Many of the leading handset vendors have a hand — or at least a pinky — in both the Android and Windows Phone worlds.
A year ago, Motorola and Nokia were the two handset brands with the strongest allegiance to a specific operating system. But times — and the owners of those companies — are changing. Now what once seemed like an unquestioned loyalty to a particular OS has shifted to market-driven practicality.
Hello Moto, Goodbye Moto
Motorola, one of the major handset companies to embrace Android early on, became a division of Google in 2012.
Google made no secret that Motorola’s patent portfolio — rather than its handset business — was the main reason it acquired a company that once led the Windows Mobile market with its slim BlackBerry-like “Q” smartphone.
However, the Motorola handset business is now on the verge of belonging to Lenovo, which plans to use the brand to build its presence in the North American smartphone market.

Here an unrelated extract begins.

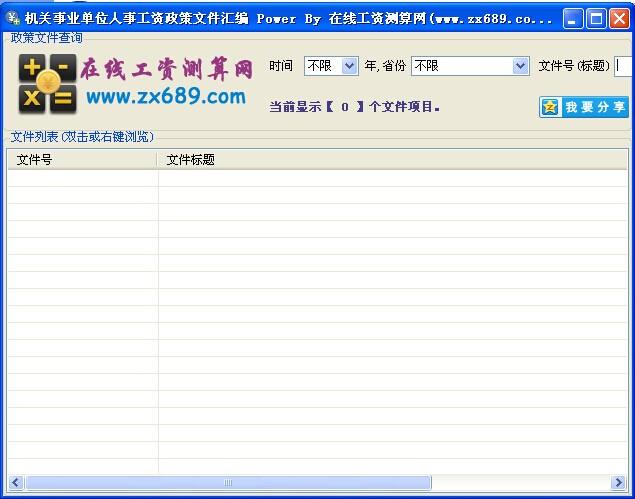Expand the 省份 province dropdown
This screenshot has height=499, width=635.
pos(520,66)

Under Google, Motorola sought a way to embrace Android and build on top of it. A great example of this was the Moto X’s touchless control. Saying “OK Google Now…” would return a voice prompt asking what you’d like to do. The choices generally involved Google functions such as searching or navigating somewhere.

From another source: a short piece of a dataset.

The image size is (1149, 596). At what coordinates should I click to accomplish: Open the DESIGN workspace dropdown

Recently, however, Lenovo said it will begin shipping Windows Phones. Having one of those phones bear a Motorola brand would have been unthinkable when the brand was owned by Google. And it’s hard to see how North America — where Lenovo will focus on the Motorola brand — could be an ideal market for Lenovo to launch a Windows Phone. However, the potential is there.
X marks the spot
With Nokia handsets officially under Microsoft as of late April, the last thing one would expect is a phone that uses Android. But in the months leading up to the acquisition and presumably with Microsoft’s knowledge, Nokia launched its X family of smartphones.

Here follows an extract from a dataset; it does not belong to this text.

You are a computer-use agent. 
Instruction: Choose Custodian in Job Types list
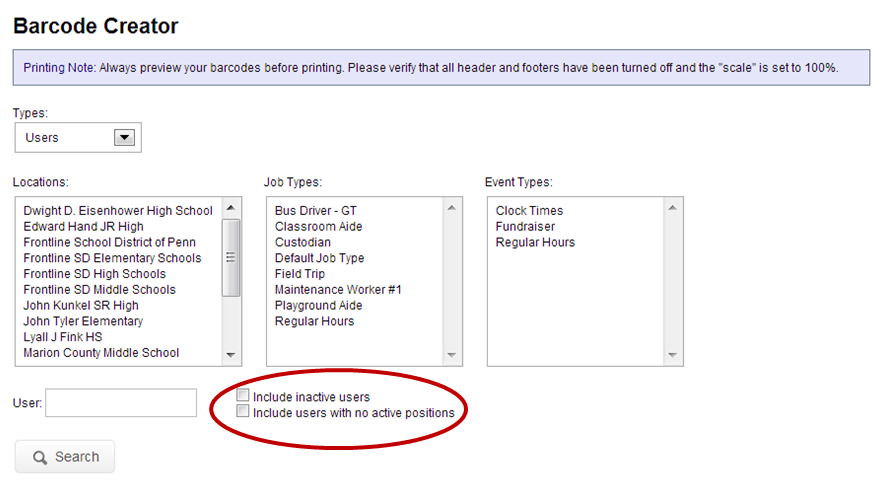pyautogui.click(x=303, y=242)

The Android-based X series can run most Android apps, though the ones most associated with Google — such as, Gmail, Google Maps, and its eponymous search engine — are replaced with Outlook, Bing Maps, and Bing.
The phones are somewhat of a risky bet that consumers in developing economies will show more loyalty to the design and services of what is now Microsoft than to the apps tied most closely to Google.
Questions surround the future of Nokia X handsets. On one hand, Microsoft staying with Android further fractures the Android experience at a time when Google seems to be trying to make it more uniform. On the other hand, one can only imagine that Microsoft would have even more incentive than Nokia did to get Windows Phone to the point where the X line is unnecessary.